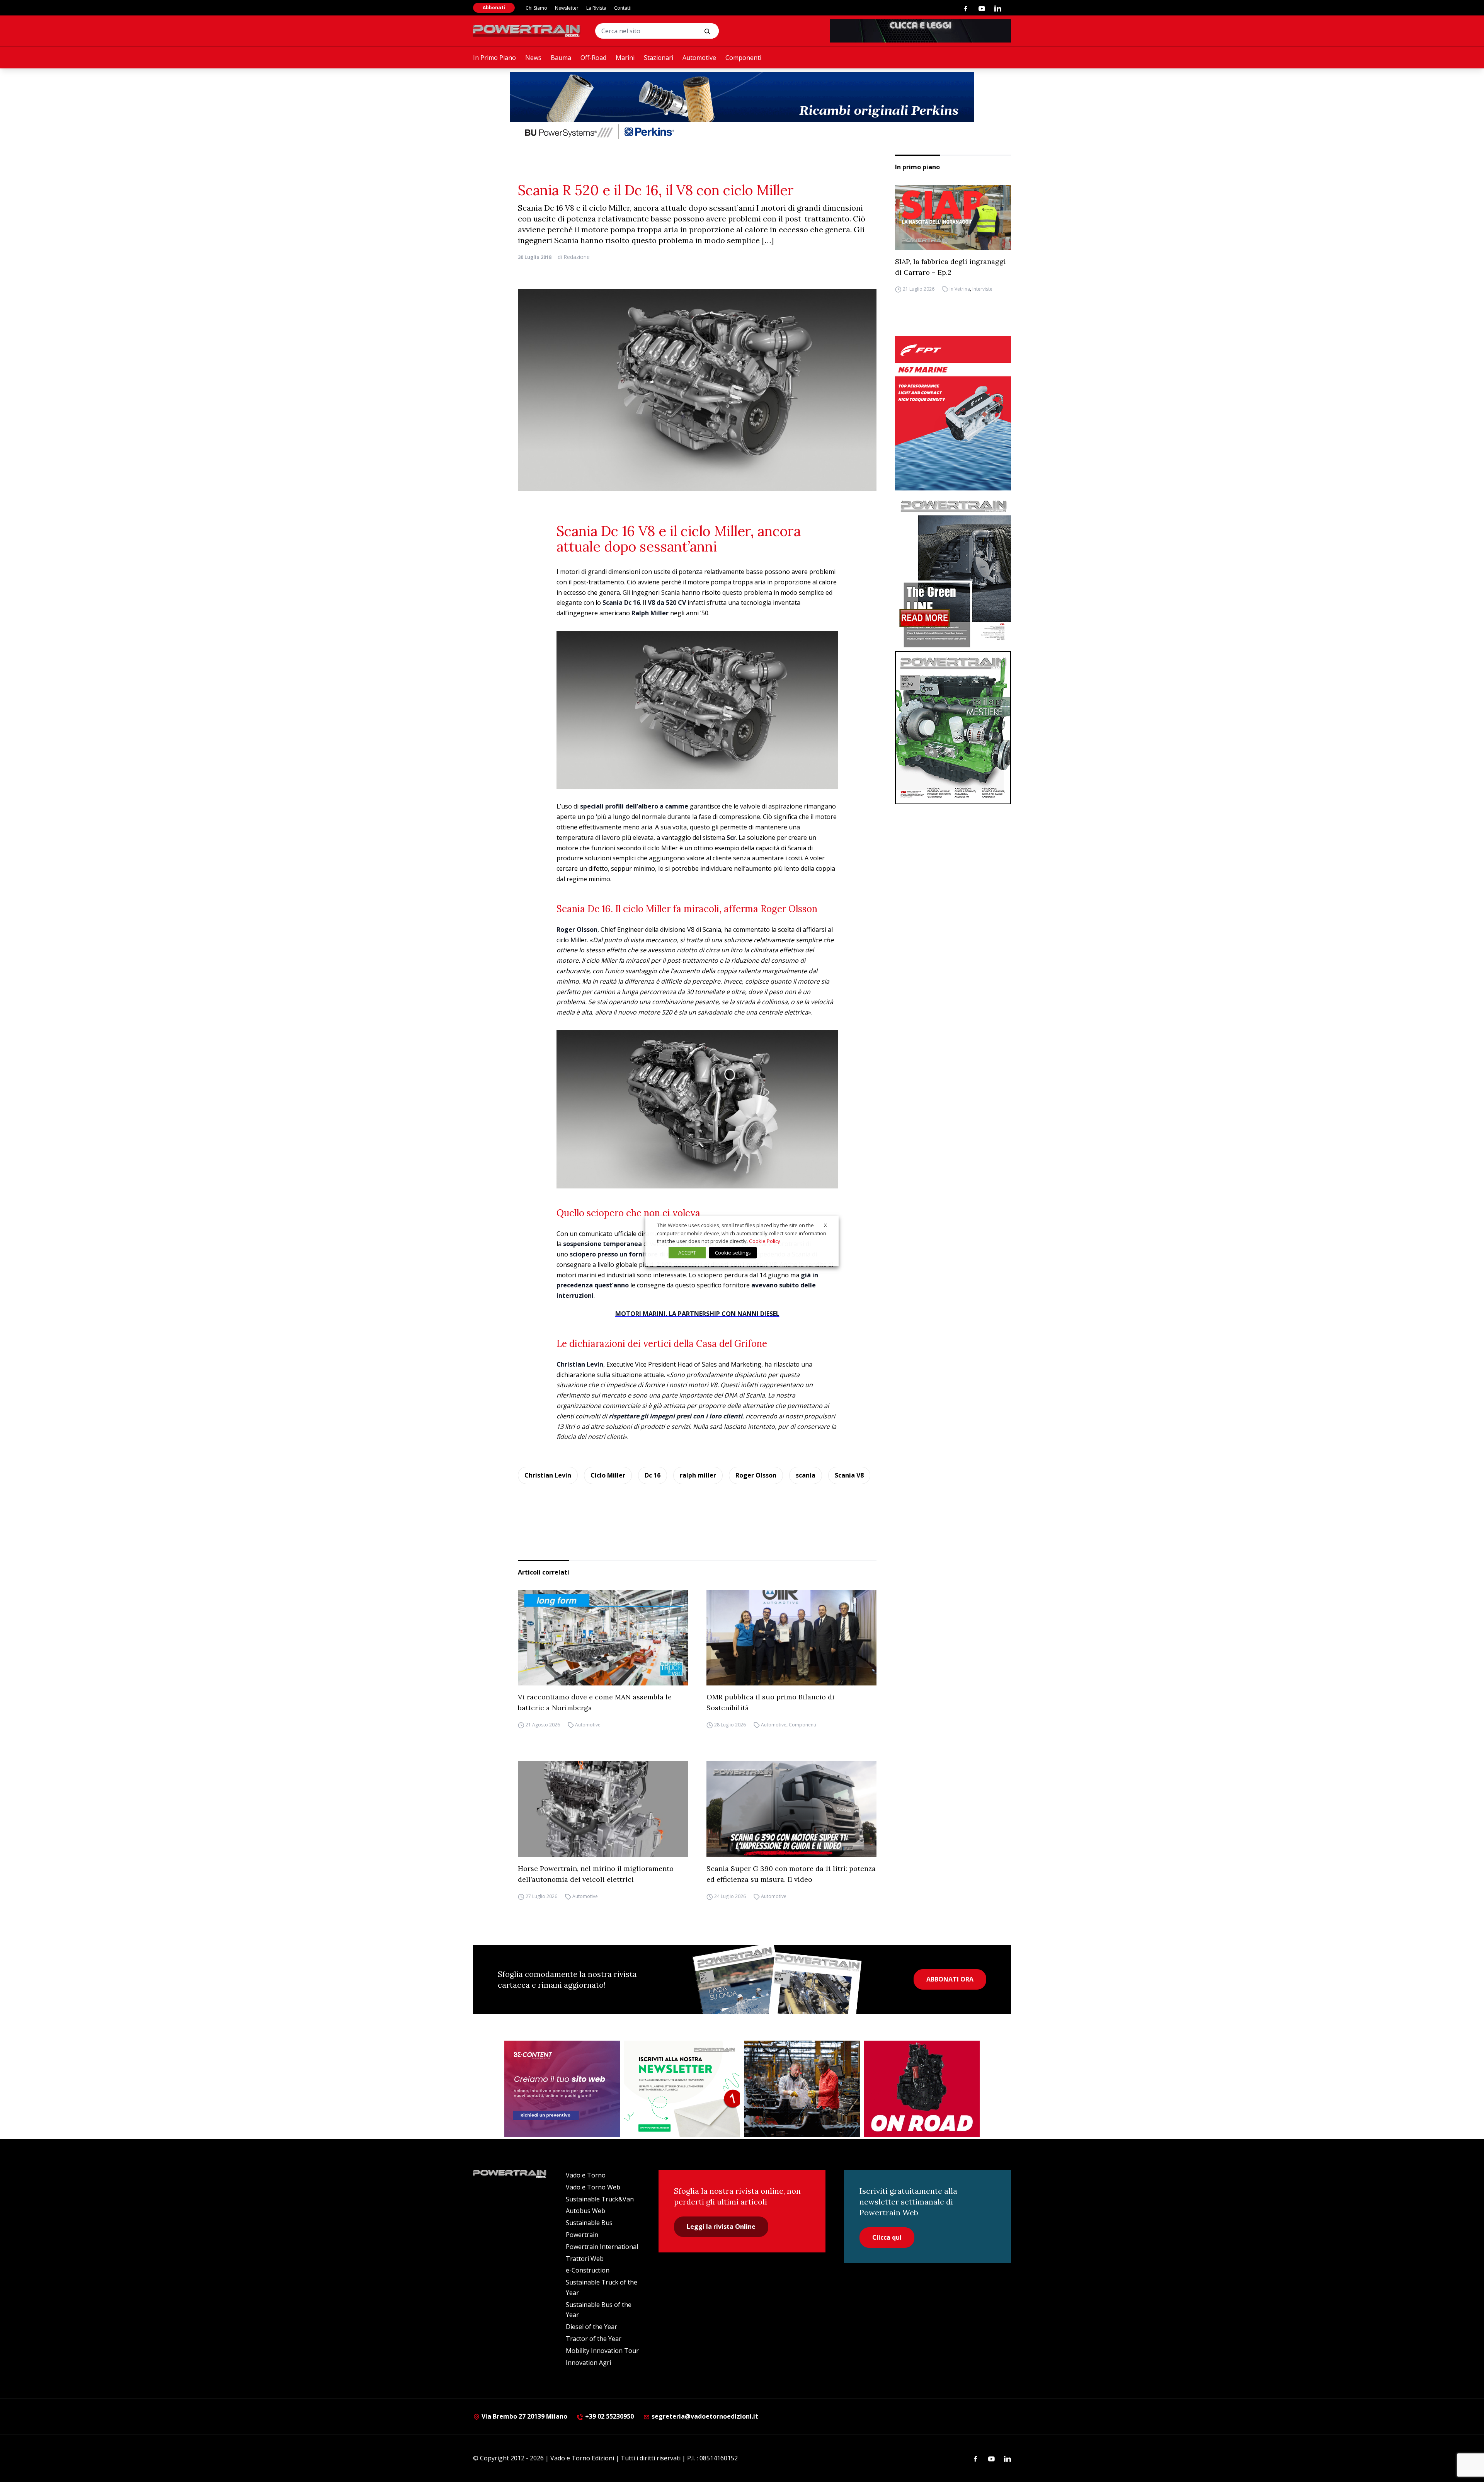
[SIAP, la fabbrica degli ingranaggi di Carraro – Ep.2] (953, 217)
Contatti (622, 8)
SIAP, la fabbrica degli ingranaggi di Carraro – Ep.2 (950, 267)
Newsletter (567, 8)
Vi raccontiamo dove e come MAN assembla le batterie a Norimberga (595, 1702)
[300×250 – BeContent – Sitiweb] (562, 2089)
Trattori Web (585, 2258)
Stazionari (658, 57)
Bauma (561, 57)
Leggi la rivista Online (721, 2226)
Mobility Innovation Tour (602, 2350)
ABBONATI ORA (949, 1979)
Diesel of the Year (591, 2326)
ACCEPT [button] (687, 1252)
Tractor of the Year (593, 2338)
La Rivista (596, 8)
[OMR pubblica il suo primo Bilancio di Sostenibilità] (791, 1638)
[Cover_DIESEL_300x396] (953, 727)
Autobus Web (585, 2210)
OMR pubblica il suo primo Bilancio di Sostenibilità (770, 1702)
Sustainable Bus (589, 2222)
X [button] (825, 1225)
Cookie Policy (764, 1241)
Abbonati (494, 7)
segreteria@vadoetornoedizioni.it (704, 2416)
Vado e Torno (586, 2175)
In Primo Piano (494, 57)
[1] (682, 2089)
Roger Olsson (755, 1475)
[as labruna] (922, 2089)
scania (805, 1475)
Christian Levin (547, 1475)
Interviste (982, 289)
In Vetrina (960, 289)
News (533, 57)
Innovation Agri (588, 2362)
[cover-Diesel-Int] (953, 570)
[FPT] (953, 413)
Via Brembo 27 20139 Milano (523, 2416)
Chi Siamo (536, 8)
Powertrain (582, 2234)
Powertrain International (602, 2246)
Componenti (743, 57)
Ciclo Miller (608, 1475)
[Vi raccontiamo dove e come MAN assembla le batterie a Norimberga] (603, 1638)
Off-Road (593, 57)
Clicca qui (887, 2237)
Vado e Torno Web (593, 2187)
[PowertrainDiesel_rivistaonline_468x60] (920, 31)
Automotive (699, 57)
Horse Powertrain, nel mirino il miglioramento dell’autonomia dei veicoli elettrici (596, 1874)
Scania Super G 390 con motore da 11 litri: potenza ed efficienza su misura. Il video (791, 1874)
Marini (625, 57)
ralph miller (698, 1475)
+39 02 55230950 (609, 2416)
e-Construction (587, 2270)
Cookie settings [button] (733, 1252)
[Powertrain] (527, 31)
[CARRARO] (802, 2089)
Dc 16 (652, 1475)
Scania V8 (849, 1475)
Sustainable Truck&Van (600, 2199)
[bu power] (742, 106)
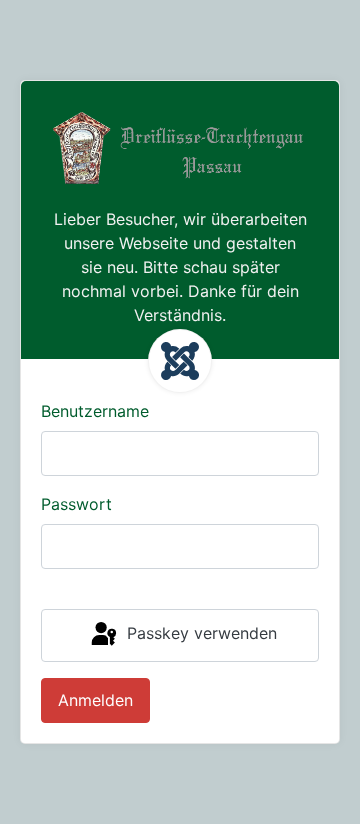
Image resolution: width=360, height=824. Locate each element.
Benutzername (95, 411)
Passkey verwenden (199, 634)
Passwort (76, 504)
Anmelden (95, 700)
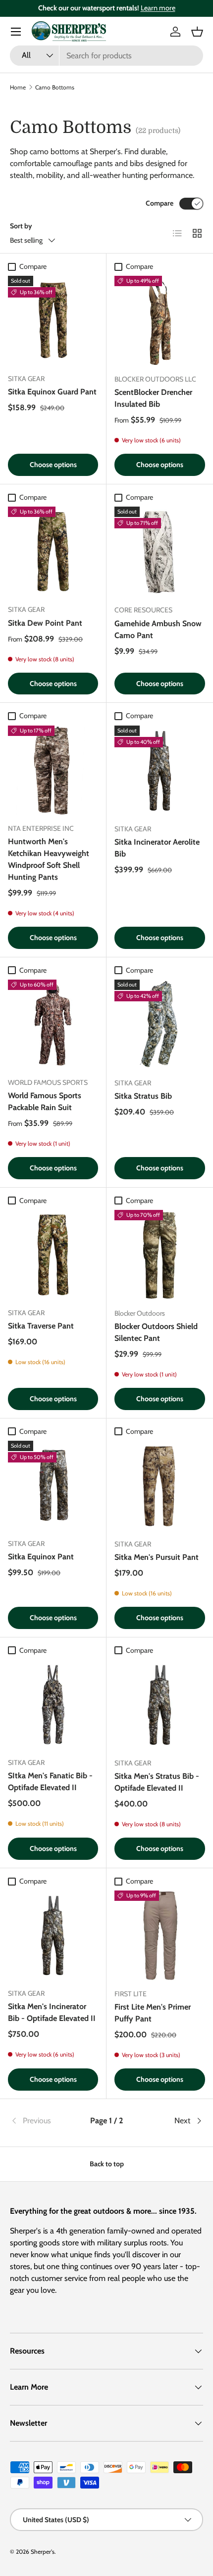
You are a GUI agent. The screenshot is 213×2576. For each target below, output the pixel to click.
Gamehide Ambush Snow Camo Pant (158, 629)
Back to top (107, 2163)
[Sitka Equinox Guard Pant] (53, 321)
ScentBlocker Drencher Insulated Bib (153, 398)
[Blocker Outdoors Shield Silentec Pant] (159, 1255)
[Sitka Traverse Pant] (53, 1255)
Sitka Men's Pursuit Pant (156, 1557)
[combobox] (106, 55)
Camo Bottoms (54, 87)
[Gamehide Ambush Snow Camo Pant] (159, 552)
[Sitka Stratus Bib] (159, 1025)
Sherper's (42, 2551)
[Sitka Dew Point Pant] (53, 552)
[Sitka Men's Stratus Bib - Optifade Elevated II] (159, 1705)
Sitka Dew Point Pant (45, 623)
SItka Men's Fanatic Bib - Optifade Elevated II (50, 1781)
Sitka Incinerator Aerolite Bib (157, 848)
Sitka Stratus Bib (143, 1096)
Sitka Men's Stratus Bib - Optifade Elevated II (156, 1782)
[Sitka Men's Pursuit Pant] (159, 1486)
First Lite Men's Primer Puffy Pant (152, 2012)
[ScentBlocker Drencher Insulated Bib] (159, 321)
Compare (159, 203)
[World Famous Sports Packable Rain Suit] (53, 1025)
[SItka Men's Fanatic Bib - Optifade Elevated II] (53, 1705)
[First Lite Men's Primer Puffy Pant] (159, 1935)
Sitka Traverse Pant (41, 1326)
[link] (42, 2121)
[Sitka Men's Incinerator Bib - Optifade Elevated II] (53, 1935)
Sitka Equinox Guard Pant (52, 391)
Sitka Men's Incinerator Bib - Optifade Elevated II (52, 2012)
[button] (197, 32)
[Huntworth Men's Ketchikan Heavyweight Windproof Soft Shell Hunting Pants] (53, 771)
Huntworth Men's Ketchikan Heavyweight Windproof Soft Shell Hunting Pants (48, 859)
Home (18, 87)
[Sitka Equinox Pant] (53, 1486)
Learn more (158, 7)
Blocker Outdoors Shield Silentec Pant (156, 1332)
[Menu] (16, 32)
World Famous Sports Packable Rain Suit (44, 1101)
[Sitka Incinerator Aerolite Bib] (159, 771)
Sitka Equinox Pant (41, 1556)
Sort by (21, 225)
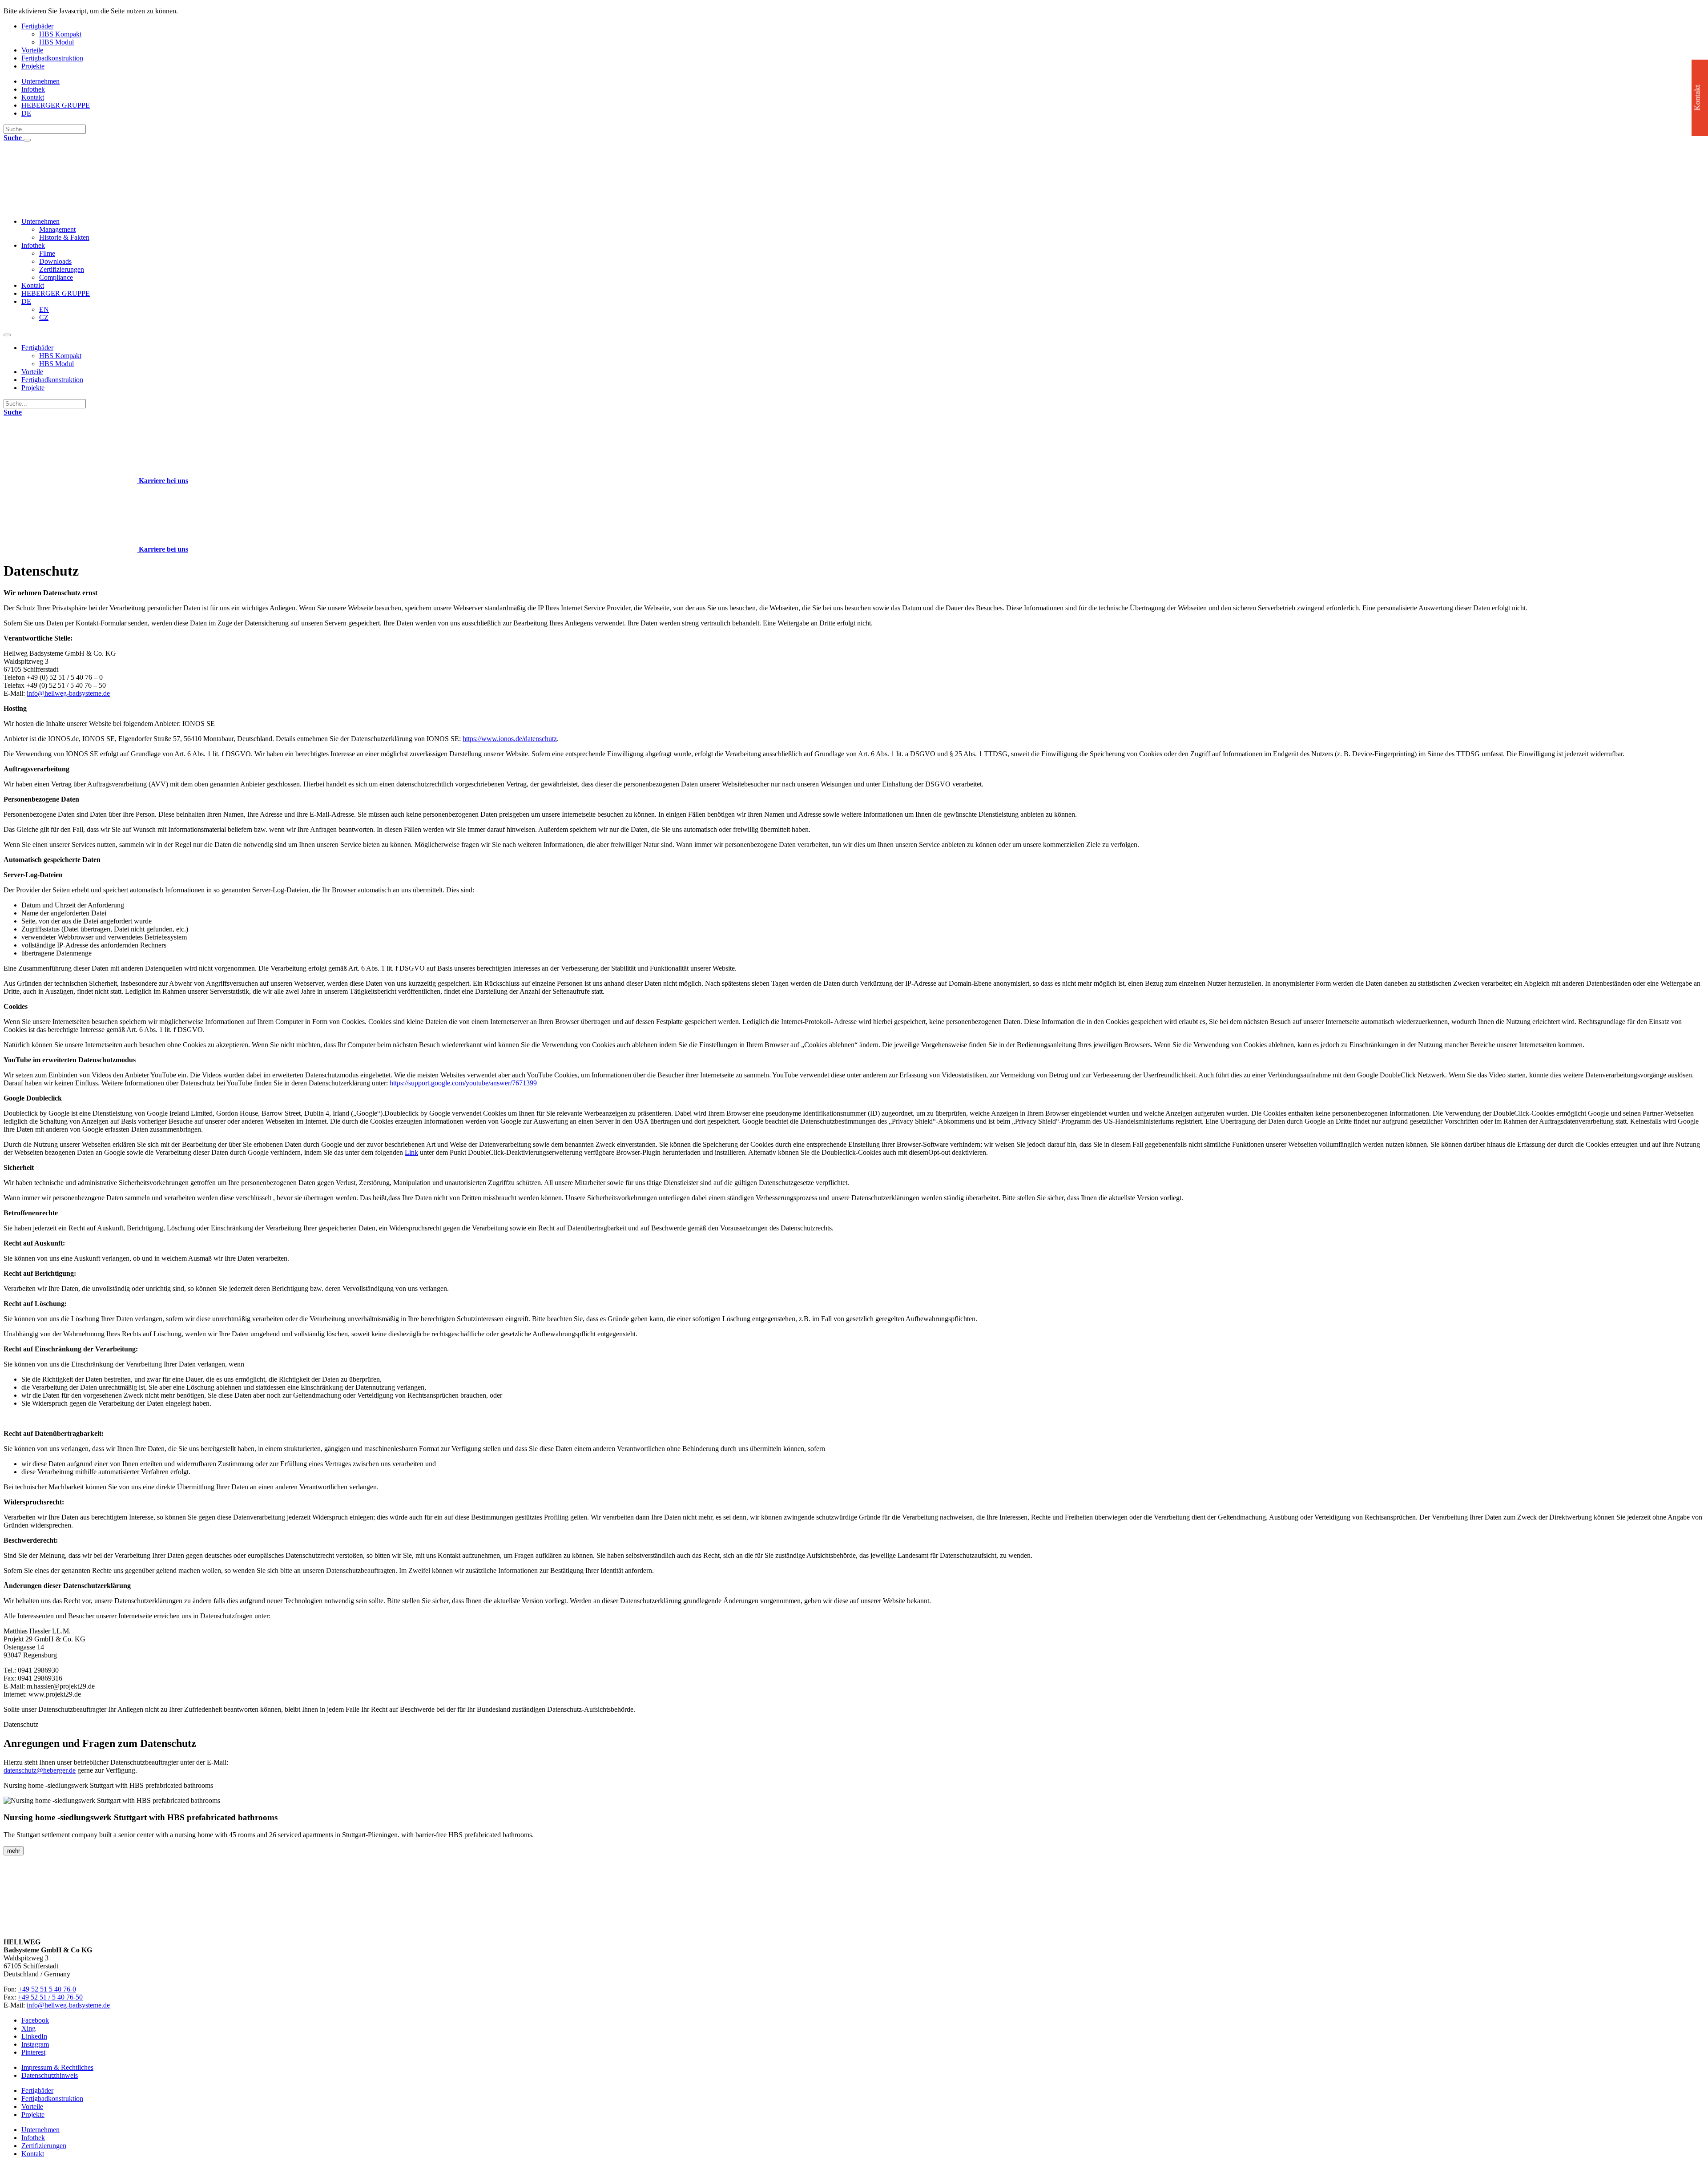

____________

_Your goal_.
For every line above with the word "ScentBlocker" in it, make a copy.

_Response area_.
ScentBlocker Drencher Insulated Bib (153, 398)
[ScentBlocker Drencher Insulated Bib] (159, 321)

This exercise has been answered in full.